I have decided to set myself a challenge: try to play as many Sonic games as possible. This will be between different games and not non stop after each other.
Note: This list has been Relocated to History of Sonic the Hedgehog

I will be playing the best versions of games rather then the very original ones, although vastly different versions will count separately (16 bit and 8 big Sonic the Hedgehog, Console and DS Colours and Generations for example). Some will require emulation as they haven’t had releases since, or I have no platform to play them on. I have also added a few select ports as I think they deserve mentioning.
Instead of release order, I have randomised the order I will play it in. However, Series of games will be played in order (So if Sonic 1 is #23 and Sonic 2 is #19 they get swapped around).
There are some games which I may not be able to play. There seem to be some old mobile games which don’t exist anywhere online, and Sonic Free Riders is probably a bit expensive to play considering it’s quality (requiring a Kinect…I don’t even know if my 360 is compatible with it or if it needs an update as it doesn’t have WiFi).
This will probably take ages, but I’ll update this thread for each game. I may not be good enough to complete them all but I’ll try my best, as long as I put a decent amount of playtime relevant to each game.
1. Sonic The Hedgehog (8-bit)
- Original Platform: Master System
- Version Played: Game Gear
- Where to get: Second Hand, Sonic Adventure DX, Sonic Mega Collection Plus, 3DS Virtual Console

The first time I’ve played this version of Sonic the Hedgehog, and it really isn’t that bad. It plays faster than I was expecting for a simplified port. The smaller view isn’t ideal, and rings don’t seem as important as long as you have one. The special stages are cool but don’t serve much point, while emeralds are hidden in the levels.
This isn’t just a port of the original 16-bit version, though, it has different level design and some completely different stages (although with fairly dull names like Bridge and Jungle). They’re not as complex in terms of loops, although Scrap Brain Zone is a bit of a maze. Music is very cheery and is done well on the 8-bit platform, although Scrap Brain Zone just sounds a bit off.
I thought it was an entertaining game, even if it’s nothing special. It’s an interesting look at an alternate take of the original Sonic, and I think it’s worth playing at least once.

**Information provided:**

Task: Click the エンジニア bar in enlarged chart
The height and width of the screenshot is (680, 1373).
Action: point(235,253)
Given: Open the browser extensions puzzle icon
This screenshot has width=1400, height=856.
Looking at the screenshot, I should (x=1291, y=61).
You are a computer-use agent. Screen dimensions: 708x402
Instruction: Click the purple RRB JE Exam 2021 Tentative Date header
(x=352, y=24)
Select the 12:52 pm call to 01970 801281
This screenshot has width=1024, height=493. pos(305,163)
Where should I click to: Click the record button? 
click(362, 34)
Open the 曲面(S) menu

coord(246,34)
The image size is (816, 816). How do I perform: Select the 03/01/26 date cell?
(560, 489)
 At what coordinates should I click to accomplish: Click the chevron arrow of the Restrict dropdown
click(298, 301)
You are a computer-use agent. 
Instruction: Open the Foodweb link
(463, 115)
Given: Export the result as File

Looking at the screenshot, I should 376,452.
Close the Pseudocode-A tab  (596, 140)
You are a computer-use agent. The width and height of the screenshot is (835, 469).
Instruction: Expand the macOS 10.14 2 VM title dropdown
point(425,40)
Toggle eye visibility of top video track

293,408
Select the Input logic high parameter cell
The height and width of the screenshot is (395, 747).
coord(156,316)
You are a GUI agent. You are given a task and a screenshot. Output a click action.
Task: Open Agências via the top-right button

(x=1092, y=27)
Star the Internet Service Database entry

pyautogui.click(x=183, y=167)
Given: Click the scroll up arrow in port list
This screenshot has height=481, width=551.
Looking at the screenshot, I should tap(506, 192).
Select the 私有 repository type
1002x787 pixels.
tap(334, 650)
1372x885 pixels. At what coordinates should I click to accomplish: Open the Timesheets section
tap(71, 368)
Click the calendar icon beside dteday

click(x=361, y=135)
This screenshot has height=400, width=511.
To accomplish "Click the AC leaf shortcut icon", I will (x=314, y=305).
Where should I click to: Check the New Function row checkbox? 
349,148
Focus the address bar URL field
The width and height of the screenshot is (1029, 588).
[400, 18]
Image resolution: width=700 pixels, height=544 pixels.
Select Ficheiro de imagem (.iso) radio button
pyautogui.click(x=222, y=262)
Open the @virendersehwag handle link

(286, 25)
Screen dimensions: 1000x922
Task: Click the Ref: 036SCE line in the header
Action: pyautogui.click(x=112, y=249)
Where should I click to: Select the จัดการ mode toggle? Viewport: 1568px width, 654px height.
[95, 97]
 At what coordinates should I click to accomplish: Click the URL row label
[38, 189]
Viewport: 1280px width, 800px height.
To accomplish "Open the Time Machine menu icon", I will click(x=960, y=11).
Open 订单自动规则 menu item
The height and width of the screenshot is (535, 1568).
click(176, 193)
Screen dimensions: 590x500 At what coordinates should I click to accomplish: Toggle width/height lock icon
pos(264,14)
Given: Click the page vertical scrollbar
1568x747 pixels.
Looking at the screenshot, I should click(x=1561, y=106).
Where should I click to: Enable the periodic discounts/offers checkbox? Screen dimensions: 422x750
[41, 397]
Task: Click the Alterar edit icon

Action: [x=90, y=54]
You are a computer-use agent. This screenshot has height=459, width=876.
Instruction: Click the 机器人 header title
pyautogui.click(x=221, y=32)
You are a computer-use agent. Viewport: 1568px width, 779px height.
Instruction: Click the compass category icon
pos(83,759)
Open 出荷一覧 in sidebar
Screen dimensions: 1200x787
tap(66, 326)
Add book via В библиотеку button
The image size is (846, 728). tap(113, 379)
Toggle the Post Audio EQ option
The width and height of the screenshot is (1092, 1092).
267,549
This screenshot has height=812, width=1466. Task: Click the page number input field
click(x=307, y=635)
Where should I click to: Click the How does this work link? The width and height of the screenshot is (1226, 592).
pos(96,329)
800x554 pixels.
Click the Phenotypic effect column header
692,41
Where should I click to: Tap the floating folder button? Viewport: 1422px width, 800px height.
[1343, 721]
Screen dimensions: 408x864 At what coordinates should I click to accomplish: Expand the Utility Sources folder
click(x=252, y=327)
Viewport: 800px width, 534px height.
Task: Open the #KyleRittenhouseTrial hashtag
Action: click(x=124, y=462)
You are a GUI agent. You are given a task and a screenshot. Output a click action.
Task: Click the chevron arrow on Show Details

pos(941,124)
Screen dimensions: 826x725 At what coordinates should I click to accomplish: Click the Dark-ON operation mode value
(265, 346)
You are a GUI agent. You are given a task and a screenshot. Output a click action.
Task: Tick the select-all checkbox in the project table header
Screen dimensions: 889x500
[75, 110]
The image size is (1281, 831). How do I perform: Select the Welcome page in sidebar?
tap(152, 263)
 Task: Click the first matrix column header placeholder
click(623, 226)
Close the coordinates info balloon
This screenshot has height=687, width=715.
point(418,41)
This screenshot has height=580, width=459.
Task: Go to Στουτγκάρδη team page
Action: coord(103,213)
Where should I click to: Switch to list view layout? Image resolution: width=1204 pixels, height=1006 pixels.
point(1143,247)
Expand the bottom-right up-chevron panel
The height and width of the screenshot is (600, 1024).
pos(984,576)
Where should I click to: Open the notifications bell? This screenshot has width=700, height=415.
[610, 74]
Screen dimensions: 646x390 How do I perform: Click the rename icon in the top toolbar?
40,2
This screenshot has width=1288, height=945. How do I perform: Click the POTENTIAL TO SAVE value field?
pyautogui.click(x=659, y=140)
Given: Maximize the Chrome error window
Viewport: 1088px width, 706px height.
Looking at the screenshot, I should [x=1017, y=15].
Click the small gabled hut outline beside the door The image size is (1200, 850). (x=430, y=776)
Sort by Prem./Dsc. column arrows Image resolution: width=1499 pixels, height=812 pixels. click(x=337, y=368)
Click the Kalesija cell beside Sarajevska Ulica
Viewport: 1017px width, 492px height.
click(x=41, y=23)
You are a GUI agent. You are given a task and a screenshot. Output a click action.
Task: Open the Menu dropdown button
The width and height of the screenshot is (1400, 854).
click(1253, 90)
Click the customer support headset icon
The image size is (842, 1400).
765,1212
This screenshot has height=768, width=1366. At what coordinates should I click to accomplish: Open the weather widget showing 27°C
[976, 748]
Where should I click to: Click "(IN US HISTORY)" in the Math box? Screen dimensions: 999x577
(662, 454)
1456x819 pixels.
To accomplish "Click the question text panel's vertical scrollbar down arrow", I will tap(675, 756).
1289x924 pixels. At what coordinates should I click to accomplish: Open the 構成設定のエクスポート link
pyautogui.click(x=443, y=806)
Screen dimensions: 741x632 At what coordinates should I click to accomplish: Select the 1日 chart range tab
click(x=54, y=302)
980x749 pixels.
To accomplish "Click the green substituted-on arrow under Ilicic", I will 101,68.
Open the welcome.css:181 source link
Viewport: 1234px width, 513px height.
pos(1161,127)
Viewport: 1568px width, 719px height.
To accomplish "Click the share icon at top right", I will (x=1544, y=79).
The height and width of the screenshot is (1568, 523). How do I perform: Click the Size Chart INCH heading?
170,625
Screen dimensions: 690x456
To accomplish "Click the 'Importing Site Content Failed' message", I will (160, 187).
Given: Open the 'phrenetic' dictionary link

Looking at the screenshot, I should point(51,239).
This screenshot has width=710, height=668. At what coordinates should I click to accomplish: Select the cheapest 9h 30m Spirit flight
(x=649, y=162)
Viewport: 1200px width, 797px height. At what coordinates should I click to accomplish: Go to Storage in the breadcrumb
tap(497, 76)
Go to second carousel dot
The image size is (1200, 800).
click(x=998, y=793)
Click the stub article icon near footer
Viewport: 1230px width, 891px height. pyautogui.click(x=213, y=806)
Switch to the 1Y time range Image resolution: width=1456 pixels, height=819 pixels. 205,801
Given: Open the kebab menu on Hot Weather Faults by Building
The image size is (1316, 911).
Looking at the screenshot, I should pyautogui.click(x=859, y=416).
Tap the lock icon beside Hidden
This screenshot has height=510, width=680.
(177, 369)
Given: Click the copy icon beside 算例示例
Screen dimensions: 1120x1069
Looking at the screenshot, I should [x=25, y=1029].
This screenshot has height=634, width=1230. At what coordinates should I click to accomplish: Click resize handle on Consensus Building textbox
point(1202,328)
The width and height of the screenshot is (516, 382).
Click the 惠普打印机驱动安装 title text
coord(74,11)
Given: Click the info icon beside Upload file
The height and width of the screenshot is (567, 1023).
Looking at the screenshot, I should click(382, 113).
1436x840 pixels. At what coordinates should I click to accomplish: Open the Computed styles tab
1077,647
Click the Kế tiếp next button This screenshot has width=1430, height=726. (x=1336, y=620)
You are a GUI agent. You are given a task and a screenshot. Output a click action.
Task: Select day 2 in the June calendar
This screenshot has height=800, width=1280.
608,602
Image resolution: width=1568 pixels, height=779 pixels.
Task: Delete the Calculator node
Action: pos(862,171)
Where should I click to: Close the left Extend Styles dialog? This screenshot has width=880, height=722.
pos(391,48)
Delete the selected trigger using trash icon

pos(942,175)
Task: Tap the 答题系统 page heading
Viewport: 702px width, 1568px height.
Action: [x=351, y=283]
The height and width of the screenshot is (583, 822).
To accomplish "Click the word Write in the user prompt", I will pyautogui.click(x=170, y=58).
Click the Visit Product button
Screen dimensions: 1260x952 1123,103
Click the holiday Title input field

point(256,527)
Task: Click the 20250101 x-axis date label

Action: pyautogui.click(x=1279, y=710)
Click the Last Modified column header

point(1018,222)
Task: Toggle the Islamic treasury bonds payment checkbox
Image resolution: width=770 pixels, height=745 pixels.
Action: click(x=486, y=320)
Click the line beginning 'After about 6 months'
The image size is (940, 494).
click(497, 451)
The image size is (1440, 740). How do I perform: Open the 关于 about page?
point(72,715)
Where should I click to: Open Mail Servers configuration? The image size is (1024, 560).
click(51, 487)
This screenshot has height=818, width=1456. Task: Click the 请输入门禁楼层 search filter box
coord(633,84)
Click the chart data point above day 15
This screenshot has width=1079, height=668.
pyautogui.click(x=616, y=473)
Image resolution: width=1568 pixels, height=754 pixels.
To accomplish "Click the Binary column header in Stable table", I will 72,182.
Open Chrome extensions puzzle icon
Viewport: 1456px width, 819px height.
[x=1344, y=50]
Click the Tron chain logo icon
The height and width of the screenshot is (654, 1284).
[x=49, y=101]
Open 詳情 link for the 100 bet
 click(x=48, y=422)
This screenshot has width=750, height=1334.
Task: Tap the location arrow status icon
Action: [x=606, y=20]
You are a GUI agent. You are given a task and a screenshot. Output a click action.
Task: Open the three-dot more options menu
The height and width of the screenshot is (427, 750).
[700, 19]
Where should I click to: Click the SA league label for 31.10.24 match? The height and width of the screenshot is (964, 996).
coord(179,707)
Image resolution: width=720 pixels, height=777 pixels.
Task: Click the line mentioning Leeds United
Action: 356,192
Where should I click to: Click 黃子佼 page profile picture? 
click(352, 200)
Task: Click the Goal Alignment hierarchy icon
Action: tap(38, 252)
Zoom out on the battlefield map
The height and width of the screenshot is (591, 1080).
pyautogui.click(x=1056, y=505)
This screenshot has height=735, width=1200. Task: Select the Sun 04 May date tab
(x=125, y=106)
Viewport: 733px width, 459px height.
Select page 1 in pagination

**Problem to solve:** Please set down, word for word, the part of the Sonic games post that opens with the words containing "1. Sonic The" and closes with "in the levels.". The records aren't needed for this.

**Response:**
1. Sonic The Hedgehog (8-bit)
- Original Platform: Master System
- Version Played: Game Gear
- Where to get: Second Hand, Sonic Adventure DX, Sonic Mega Collection Plus, 3DS Virtual Console

The first time I’ve played this version of Sonic the Hedgehog, and it really isn’t that bad. It plays faster than I was expecting for a simplified port. The smaller view isn’t ideal, and rings don’t seem as important as long as you have one. The special stages are cool but don’t serve much point, while emeralds are hidden in the levels.